### Directions
Answer with the number of lines in the records that contain "computer" and with nothing else.

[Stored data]

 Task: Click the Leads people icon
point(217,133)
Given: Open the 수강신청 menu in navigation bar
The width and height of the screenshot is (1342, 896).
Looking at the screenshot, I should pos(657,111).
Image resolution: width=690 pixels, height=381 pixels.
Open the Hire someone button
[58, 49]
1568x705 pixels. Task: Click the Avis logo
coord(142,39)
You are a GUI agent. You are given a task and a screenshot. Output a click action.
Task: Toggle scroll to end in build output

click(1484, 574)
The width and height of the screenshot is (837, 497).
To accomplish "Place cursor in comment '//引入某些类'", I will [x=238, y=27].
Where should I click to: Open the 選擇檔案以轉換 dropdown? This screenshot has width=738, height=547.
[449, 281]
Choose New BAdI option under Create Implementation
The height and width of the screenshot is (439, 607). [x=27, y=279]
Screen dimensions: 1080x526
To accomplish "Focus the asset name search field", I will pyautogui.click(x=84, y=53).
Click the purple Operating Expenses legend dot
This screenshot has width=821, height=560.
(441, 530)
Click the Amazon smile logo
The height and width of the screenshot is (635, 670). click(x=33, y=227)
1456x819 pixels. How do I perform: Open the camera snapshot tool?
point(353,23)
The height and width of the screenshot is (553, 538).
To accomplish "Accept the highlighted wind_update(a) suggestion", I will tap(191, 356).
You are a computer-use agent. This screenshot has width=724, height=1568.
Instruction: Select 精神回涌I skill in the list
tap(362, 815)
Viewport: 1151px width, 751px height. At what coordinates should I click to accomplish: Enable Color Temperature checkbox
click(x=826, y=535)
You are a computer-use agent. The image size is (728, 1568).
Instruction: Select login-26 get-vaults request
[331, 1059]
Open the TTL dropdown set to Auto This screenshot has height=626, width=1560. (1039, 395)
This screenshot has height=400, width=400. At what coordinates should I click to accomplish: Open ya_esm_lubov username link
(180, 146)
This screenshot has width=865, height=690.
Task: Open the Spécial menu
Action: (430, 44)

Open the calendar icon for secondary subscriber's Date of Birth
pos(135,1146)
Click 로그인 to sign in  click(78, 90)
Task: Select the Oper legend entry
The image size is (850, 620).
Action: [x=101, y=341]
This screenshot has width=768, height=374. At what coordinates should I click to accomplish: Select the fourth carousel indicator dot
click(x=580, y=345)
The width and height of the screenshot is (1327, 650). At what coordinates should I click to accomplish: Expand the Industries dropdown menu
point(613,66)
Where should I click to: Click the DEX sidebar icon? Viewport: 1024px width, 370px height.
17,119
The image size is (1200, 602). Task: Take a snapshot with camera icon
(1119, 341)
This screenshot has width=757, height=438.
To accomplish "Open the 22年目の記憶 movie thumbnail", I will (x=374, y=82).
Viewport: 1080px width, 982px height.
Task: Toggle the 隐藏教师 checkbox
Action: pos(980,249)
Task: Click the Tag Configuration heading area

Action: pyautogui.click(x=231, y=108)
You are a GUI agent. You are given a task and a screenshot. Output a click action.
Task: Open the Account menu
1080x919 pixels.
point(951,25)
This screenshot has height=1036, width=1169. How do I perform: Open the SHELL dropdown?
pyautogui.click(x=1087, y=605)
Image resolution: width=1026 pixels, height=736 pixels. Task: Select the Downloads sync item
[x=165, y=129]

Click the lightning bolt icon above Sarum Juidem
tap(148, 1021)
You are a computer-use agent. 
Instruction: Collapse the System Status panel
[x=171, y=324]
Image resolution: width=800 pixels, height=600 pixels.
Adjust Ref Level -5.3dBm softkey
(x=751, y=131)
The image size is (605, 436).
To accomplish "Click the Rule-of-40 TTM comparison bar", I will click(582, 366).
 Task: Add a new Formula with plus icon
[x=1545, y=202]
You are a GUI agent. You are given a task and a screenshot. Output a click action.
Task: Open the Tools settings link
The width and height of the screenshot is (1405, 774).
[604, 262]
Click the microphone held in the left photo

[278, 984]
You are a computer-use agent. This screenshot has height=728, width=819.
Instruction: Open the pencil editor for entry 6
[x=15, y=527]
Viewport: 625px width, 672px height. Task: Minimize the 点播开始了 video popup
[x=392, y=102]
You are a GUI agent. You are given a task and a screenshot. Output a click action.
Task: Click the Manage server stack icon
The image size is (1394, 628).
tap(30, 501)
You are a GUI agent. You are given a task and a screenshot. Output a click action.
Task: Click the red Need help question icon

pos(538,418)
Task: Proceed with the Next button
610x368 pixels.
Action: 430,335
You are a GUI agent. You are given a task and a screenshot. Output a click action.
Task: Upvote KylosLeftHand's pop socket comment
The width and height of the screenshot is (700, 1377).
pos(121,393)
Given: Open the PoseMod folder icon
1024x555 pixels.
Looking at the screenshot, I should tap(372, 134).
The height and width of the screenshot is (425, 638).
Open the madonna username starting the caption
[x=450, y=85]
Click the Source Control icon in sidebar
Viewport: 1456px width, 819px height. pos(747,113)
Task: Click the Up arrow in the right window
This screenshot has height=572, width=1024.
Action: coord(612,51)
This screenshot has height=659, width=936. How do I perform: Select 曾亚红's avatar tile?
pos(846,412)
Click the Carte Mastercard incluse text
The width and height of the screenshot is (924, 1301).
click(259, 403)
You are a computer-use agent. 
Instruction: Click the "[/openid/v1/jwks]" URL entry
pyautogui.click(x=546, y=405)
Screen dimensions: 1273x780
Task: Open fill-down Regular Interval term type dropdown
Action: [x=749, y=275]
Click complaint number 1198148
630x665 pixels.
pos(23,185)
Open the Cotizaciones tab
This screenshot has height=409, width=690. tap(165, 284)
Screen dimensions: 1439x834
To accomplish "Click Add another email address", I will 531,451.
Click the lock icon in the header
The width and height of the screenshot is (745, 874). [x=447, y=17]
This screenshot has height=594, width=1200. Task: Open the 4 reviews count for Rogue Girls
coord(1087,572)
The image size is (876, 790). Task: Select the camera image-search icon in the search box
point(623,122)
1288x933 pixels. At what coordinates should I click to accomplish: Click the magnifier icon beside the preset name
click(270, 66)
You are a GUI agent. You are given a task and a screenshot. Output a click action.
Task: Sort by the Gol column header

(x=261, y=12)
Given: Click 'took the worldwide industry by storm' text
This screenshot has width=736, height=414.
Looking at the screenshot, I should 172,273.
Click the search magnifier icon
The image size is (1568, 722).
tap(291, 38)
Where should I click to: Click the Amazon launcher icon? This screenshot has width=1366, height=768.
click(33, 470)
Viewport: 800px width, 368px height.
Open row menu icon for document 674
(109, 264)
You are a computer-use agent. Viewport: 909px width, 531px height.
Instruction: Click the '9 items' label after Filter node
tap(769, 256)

### Expected answer
6